The stadium was built in 1939 north of the centre of Norwich but south of the junction between Sprowston Road and Mousehold Lane and there was a large wood known as Mousehold Heath to the south. The main catchment area was the densely populated housing estate of Sprowston directly to the east.

The stadium was the fourth greyhound track to have brought greyhound racing to the city of Norwich following on from The Firs Stadium, Boundary Park Stadium and Thorpe Greyhound Track.

==Opening==
Despite the advent of the second World War the large City Stadium opened for business on 25 July 1939. The meeting attracted a crowd of nearly ten thousand and was hailed as a great success by the management. It was declared open by Mr B Cannell, Mr F.Pine, Mr George Attoe, Mr A Holder (Director of Racing) and Mr J H Thornton (publicity manager) and the all-electric totalisator was used. The first ever winner was a greyhound called Grangemore Lad trained by Nicholson winning by four lengths at 5–2.

==History==
The track characteristics were described as a very handy and sharp little track, 322 yards in circumference (the smallest in Britain) with bends that are well banked and perfect going was ensured throughout the year with the aid of an automatic watering system.

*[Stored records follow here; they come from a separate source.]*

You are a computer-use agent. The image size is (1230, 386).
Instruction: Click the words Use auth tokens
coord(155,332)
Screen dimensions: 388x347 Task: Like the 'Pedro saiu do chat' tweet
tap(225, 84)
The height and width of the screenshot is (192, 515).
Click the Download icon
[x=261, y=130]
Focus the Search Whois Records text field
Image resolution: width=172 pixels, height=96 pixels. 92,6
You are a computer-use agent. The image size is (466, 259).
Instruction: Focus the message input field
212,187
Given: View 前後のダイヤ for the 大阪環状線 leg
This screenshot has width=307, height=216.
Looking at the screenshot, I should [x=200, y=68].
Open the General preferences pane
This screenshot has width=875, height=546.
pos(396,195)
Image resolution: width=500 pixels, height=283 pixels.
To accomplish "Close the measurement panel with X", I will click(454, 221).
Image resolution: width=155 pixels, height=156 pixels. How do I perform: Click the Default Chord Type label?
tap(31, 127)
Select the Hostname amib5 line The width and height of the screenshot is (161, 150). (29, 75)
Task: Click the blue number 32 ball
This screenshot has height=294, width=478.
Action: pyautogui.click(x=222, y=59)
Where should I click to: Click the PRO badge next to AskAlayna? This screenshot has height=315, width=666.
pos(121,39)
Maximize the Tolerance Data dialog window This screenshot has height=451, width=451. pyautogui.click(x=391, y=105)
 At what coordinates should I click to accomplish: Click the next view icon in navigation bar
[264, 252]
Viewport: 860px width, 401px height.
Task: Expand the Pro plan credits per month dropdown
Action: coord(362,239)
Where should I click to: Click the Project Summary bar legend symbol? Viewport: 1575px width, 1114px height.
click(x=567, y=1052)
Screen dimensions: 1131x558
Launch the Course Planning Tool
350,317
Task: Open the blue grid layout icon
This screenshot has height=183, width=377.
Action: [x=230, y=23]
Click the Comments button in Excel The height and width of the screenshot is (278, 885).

Distances were 400, 555 and 715 yards with an 'Inside McWhirter Trackless' hare system and ray timing and photo finish were also installed. The home straight contained the main grandstand and club with hare control and judges box opposite the winning post. The members club was a spacious modern club room with fully licensed bar and buffet. Subscription was £1, 1 shilling per annum. There were two entrances and car parks, one opposite the main stand on the other side of the track and one between bends three and four. The racing kennels could be found on the fourth bend but the 200 resident kennels were situated on the first bend with the exercising paddocks extending from the kennels to right around the second bend.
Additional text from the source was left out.